Monday, October 30, 2017

China is opening a new quantum research supercenter

From PopSci.com (Oct. 10);

On 37 hectares (nearly 4 million square feet) in Hefei, Anhui Province, China is building a $10 billion research center for quantum applications. This news comes on the heels of the world's first video call made via quantum-encrypted communications and the completion of a quantum-encrypted fiber optic trunk cable.

The National Laboratory for Quantum Information Sciences, slated to open in 2020, has two major research goals: quantum metrology and building a quantum computer. Both efforts would support military and national defense efforts, as well civilian innovators.
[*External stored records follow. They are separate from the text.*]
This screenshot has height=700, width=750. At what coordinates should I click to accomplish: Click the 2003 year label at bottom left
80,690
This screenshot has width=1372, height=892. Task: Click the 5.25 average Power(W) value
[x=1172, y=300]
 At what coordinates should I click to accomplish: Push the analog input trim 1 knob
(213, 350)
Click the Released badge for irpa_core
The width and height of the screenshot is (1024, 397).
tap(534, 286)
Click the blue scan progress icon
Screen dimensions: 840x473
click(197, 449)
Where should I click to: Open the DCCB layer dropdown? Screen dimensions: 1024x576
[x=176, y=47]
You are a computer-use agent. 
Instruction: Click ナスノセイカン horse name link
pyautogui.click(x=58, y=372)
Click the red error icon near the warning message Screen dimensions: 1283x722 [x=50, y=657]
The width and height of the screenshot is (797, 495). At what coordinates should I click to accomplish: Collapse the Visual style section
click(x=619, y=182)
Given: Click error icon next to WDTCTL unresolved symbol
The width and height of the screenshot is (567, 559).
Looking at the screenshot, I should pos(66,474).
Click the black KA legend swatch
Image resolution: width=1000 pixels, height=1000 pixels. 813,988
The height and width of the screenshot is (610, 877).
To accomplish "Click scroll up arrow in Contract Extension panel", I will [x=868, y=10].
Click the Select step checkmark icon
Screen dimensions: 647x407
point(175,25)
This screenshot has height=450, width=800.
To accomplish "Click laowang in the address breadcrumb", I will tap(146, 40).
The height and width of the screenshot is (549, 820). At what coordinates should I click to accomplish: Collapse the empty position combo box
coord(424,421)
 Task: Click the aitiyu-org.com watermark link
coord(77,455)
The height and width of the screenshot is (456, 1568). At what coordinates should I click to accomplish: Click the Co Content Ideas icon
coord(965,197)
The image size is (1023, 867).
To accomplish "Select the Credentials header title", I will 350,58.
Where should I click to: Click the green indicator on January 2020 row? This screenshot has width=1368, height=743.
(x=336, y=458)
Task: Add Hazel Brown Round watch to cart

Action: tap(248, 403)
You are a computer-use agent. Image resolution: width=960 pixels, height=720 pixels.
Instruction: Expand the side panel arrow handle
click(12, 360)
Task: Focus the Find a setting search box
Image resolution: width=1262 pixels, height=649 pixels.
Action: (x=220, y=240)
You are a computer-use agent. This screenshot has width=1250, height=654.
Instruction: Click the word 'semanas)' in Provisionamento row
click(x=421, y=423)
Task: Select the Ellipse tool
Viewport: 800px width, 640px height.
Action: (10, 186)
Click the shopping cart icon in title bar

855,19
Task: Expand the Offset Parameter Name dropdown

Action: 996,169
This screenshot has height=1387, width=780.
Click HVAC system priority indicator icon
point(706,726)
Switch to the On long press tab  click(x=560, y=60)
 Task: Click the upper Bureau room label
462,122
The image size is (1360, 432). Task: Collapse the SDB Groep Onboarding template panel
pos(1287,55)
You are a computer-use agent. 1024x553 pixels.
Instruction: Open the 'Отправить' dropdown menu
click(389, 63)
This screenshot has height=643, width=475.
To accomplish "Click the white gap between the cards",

But let's back up. What is quantum metrology, anyway? Basically it measures minute changes in gravity and other physical effects, which can be used to build highly accurate, self-contained navigation systems. This has a key application for autonomous vehicles and submarines, which wouldn't have to rely on GPS or other external navigation signals that could be jammed or used to detect their location.

And then there are quantum computers. Pan Jianwei, a leading Chinese quantum scientist, says that the first general-purpose Chinese quantum computer could have a million times the computing power of all other computers presently in the world. In the computers we use today, information is encoded in a series of bits set as either 1 or 0. In a quantum computer, bits would theoretically be able to hold one, both, or some combination of these states. They could be used to speedily crack encrypted messages or solve complicated research problems involving anything from weather modeling to fusion research and biomedicine, because quantum bits allow certain calculations that happen one by one on a standard computer to occur simultaneously. [read more]

IBM is trying to build a quantum computer too. Let’s hope they do it first and not just because I own stock in the company—although it wouldn’t hurt the stock price.  But because I want America to do it first.